The march toward viewable ads continues. The latest sign: Yahoo said yesterday it plans to sell 100 percent viewable ads via Yahoo Prime View, a new ad offering that detects where a served ad actually appears on a user’s screen. Yahoo said the move is about giving advertisers the assurance that their messages aren’t just being served but seen as well.
The move is a heartening sign at a time when most publishers are still getting their heads around what viewability means for their bottom lines. And things aren’t pretty so far. Over half of display ads aren’t seen, according to a recent study from comScore.
Yahoo’s move, on the surface, would seem to signify an important step that will pressure other publishers to follow suit. While Google has already embraced viewability, Yahoo is one of the largest Web publishers, making the key one of the industry. Digging deeper, though, it’s clear that there are some big limitations to what Yahoo has announced. For one, Prime View is right now limited only to products like Yahoo’s desktop Splash Ads within Yahoo’s own network of sites, and only in the U.S. This means buying viewable ads on Tumblr, tablets or even mobile is currently off the table. The latter is particularly jarring considering that nearly half of Yahoo’s overall traffic comes from mobile right now.
Yahoo isn’t shifting all of its desktop inventory to viewability standards off the bat. That’s understandable, considering that one of the biggest issues with viewability is that, as a rule, it decreases the amount of inventory that publishers can sell. Changing the status quo for digital advertising here means losing out on revenue, sadly.
All and all, it’s a largely conservative first effort for a company that used to be the bellwether for the digital advertising world. Yahoo declined to make executives available for comment.

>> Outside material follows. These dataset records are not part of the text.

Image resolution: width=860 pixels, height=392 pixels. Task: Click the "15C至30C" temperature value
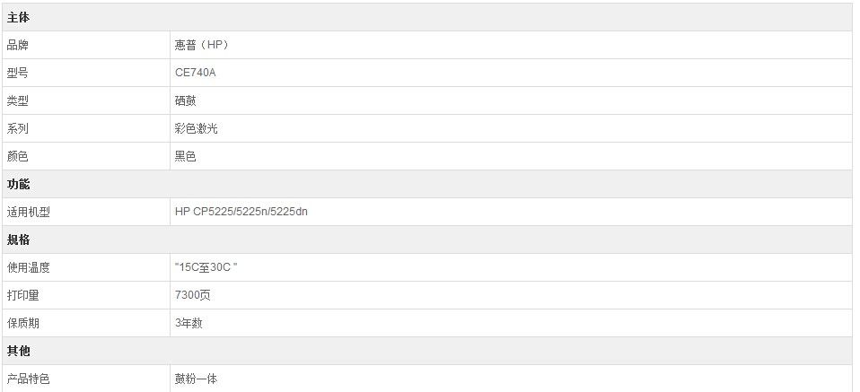pos(206,267)
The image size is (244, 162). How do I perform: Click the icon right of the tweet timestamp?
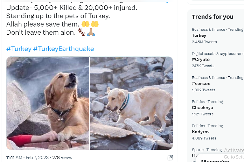170,157
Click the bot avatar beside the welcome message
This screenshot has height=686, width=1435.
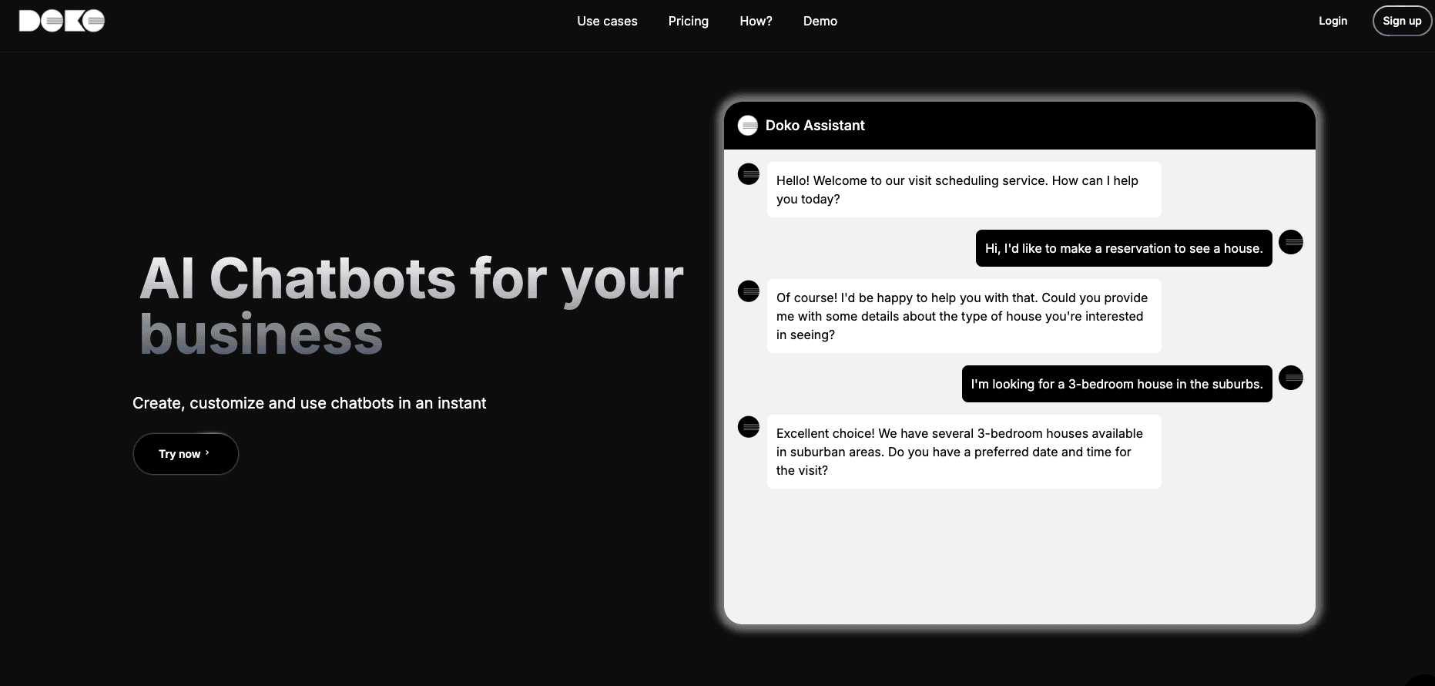pyautogui.click(x=748, y=174)
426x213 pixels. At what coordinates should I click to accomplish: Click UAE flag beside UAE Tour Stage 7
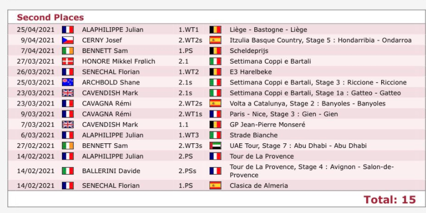point(215,146)
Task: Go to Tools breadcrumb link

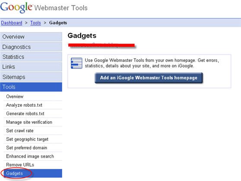Action: (x=35, y=23)
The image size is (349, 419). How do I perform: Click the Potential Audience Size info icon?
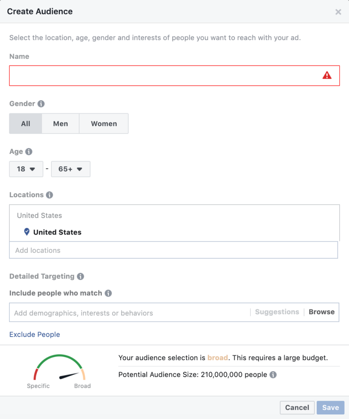point(273,374)
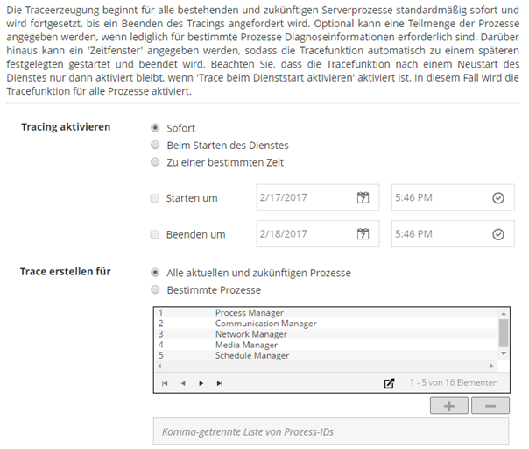Select Network Manager in process list

250,334
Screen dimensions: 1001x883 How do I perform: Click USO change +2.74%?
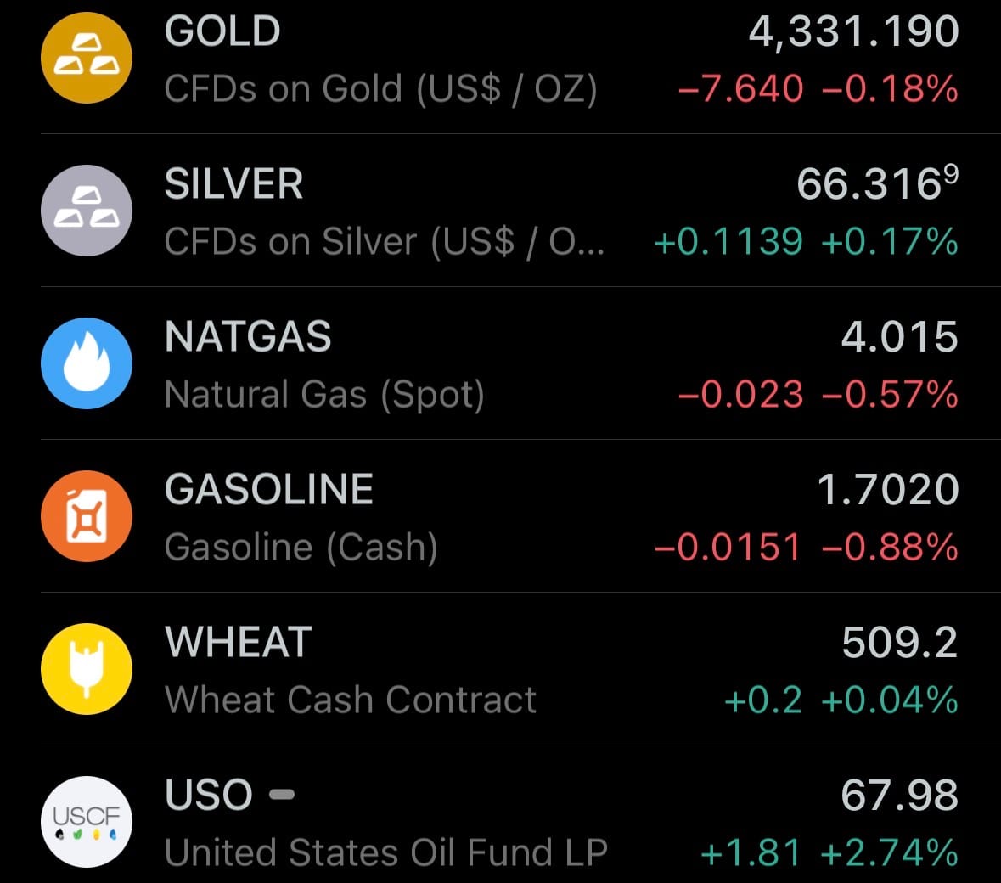coord(890,853)
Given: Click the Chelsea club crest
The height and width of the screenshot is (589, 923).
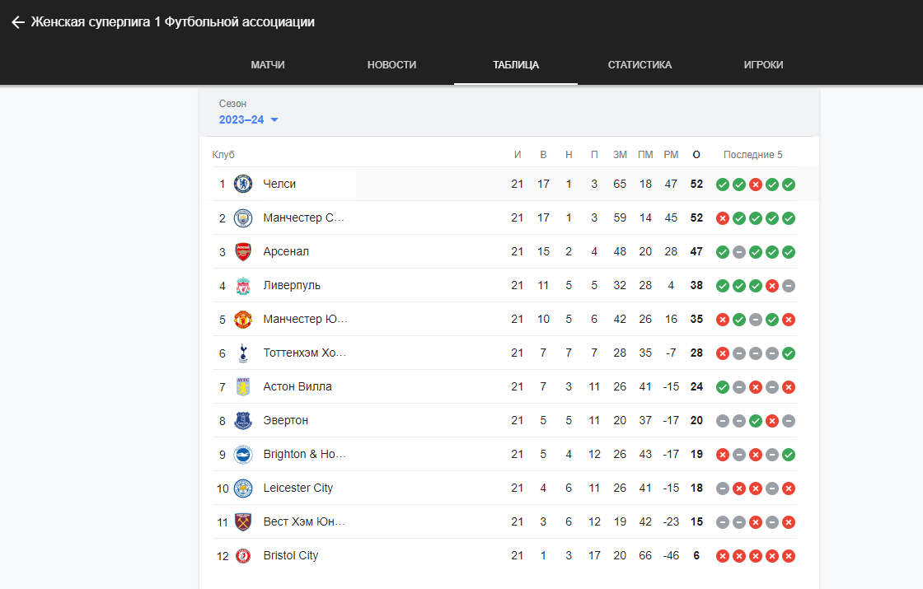Looking at the screenshot, I should 243,185.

“It’s not a negative development by any means, but it doesn’t really satisfy what buyers are looking for,” said Steve Goldberg, managing director at Empirical Media. For one, buyers want viewable ads on all of Yahoo’s network sites, not just those owned by Yahoo itself, Goldberg point out.
“This the second time in a week that Yahoo has been unforgivably late,” Goldberg added, referring to the now-infamous Marissa Mayer napping incident.
The buy side is more optimistic. “We love what Yahoo is doing with this technology and hope it helps push all the major publishers into similar models,” said Steve Carbone, managing director at MediaCom.”This is hard stuff.”
Jonathan Kim, digital engineering director at Media Kitchen, agreed that Yahoo’s move was a good sign but said that it should be considered a limited-release beta launch right now. “Industry adoption of viewability has been fairly slow as some publishers, in some cases, refuse to allow tracking to begin with,” he said. “For a large publisher like Yahoo to take the initiative is a great sign.”
But Yahoo isn’t pushing viewability out of the kindness of Marissa Mayer’s heart. The company wants to turn the effort into dollars. The ultimate question, then, is whether Yahoo’s embrace of viewability sweetens its image in the eyes of buyers.
“The jury is still out on this,” Kim said. “Will the difference in ad performance be worth the premium? There are still a lot of questions to ask around viewability,” he said.